Microsoft recently announced that Speech Server 2007 will provide support for speech applications written in VoiceXML. In order to penetrate the enterprise market for speech applications, Microsoft really had no choice. SALT-based applications remain as rare as hen’s teeth in the enterprise. Ok, maybe not that rare, but certainly the number pales in comparison to the number of VoiceXML-based applications. The press release says “More than 40,000 telephony ports of capacity have been licensed, and Speech Server customers are successfully answering more than 10 million calls per month on the platform”. I know of individual companies that by themselves handle more than that many calls per month with VoiceXML applications.
Also, it’s become pretty clear that VoiceXML is winning the mindshare of the standards committees. Of course, VoiceXML had a big advantage by preceding SALT by several years. Even in the multimodal space, SALT is very unlikely to become the anointed standard. Some of SALT will likely live on in VoiceXML 3.0 and beyond. That’s a very good thing for all of us, though, as I believe VoiceXML 3.0 and XHTML+V are going to be much better standards due to some of the good ideas that originated from the work on SALT.
I’m curious if part of the reason for Microsoft picking up some of the technology assets and a few people from failed start-up Unveil was to gain some additional VoiceXML experience in advance of this plan. After all, the headline of the press release I linked to above was “Microsoft Unveils Road Map for Speech Server 2007″. Then again, maybe not.
Very few serious applications are written in VoiceXML by humans. It is mostly generated dynamically from some higher level object layer that isolates REAL speech applications from VoiceXML which then becomes a middlware interface (albeit a redundant one) between a speech platform (ASR, TTS, telephony) and some proprietary higher API level.

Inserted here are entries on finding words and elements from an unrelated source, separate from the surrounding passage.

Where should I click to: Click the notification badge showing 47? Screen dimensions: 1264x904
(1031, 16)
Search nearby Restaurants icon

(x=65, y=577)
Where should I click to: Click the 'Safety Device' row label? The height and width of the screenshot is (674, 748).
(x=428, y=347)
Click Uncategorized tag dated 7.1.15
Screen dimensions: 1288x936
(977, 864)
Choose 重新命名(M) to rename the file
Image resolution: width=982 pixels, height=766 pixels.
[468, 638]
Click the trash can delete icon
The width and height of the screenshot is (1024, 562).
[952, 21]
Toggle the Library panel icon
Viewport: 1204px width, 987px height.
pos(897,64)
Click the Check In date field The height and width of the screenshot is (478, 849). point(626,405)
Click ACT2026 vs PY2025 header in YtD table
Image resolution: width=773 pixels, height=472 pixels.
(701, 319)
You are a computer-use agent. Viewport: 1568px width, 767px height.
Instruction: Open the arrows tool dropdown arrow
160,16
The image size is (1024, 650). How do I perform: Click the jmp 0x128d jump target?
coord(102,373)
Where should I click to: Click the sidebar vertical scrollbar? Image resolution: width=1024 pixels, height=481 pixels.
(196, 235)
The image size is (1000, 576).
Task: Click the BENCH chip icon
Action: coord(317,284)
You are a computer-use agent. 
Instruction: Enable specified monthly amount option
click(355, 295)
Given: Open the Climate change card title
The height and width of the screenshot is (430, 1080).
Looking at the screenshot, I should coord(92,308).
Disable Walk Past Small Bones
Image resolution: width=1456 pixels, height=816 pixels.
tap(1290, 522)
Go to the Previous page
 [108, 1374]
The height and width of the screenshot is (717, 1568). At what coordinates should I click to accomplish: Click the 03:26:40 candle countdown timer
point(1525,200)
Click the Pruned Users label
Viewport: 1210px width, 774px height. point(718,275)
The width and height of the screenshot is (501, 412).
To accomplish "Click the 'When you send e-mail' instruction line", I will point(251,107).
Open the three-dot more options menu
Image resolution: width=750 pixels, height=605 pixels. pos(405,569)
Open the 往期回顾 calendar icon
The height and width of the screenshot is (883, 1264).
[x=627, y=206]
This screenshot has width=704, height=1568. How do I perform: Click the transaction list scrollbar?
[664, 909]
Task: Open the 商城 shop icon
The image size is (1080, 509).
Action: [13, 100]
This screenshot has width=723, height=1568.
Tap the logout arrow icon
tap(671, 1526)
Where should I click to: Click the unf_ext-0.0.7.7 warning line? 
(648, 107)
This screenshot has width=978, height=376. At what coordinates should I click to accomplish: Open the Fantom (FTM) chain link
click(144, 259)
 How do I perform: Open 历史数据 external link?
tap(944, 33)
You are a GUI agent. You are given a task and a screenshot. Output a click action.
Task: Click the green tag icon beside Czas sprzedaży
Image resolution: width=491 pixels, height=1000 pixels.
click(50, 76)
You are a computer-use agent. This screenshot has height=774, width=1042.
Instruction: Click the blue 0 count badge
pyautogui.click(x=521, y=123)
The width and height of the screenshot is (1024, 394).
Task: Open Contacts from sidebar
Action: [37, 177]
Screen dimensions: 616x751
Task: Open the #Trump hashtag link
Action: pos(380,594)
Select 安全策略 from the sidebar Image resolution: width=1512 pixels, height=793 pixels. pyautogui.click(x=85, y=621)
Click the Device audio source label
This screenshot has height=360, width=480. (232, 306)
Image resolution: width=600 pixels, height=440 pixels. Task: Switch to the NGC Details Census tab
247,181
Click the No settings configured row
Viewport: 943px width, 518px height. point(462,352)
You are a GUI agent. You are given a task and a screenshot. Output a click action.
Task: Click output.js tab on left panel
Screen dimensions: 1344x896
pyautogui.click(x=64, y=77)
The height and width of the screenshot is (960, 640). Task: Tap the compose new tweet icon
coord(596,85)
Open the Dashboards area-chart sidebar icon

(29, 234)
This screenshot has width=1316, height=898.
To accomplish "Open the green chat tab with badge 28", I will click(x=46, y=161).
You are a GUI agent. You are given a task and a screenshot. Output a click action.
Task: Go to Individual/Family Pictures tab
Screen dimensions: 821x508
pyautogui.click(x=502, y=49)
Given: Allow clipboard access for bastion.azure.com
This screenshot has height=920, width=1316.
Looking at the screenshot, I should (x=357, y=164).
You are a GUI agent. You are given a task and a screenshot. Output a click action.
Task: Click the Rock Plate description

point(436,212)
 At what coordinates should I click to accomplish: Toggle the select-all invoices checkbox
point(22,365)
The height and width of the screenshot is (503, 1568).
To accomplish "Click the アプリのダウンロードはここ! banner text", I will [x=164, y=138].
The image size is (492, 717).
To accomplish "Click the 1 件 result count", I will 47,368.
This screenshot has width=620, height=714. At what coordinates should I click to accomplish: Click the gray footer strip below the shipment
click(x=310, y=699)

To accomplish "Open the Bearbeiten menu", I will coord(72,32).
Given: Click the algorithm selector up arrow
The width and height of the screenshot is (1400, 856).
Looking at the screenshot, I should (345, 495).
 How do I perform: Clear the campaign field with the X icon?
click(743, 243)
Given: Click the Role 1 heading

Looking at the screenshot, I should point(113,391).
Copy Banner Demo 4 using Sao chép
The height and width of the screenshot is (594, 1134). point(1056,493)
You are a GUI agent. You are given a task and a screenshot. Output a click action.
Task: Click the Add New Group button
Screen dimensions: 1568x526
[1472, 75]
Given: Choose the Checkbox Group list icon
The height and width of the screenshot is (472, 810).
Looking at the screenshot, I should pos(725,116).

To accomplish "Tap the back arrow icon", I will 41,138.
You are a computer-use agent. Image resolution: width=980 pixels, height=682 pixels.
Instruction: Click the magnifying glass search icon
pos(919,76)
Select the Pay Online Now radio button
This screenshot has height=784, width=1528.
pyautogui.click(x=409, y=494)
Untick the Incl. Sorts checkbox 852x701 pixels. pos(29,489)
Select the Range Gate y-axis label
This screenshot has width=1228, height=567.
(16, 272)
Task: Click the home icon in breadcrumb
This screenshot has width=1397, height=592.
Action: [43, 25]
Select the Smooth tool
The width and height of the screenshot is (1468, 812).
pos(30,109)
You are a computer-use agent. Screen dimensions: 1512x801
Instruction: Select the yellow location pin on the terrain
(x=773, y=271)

Those who write Javascript mixed with VoiceXML create little ugly pieces of code that are hard to maintain (they look like 30 year old Unix nroff/troff stuff). Anytime, humans use machine oriented data exchange tool like XML as a human oriented programming environment, it is a dead end effort. VoiceXML is an overcomplicated, confused and misdirected mess which is becoming even more complicated and it will collapse under its own weight or people will simply stop using it as simpler tools will finally be created. SALT is incomplete and does not solve real issues. If you are running something like VoiceObjects, you really don’t need VoiceXML. If the only problem is to have a standard speech platform for all apps to be portable, that’s a different issue without the need for poor XML-based programming language such as VoiceXML. All you need to talk to your speech platform is a minimal SOAP over http protocol with an industry standard XML enclosure. Now, what you really need on the app side is separating speech UI from business logic. Speech Application is really 70% speech UI design task (if you do it right) and 30% or less busines logic software development task, but for some reason, the whole industry gets it in reverse and thus it is all misdirected.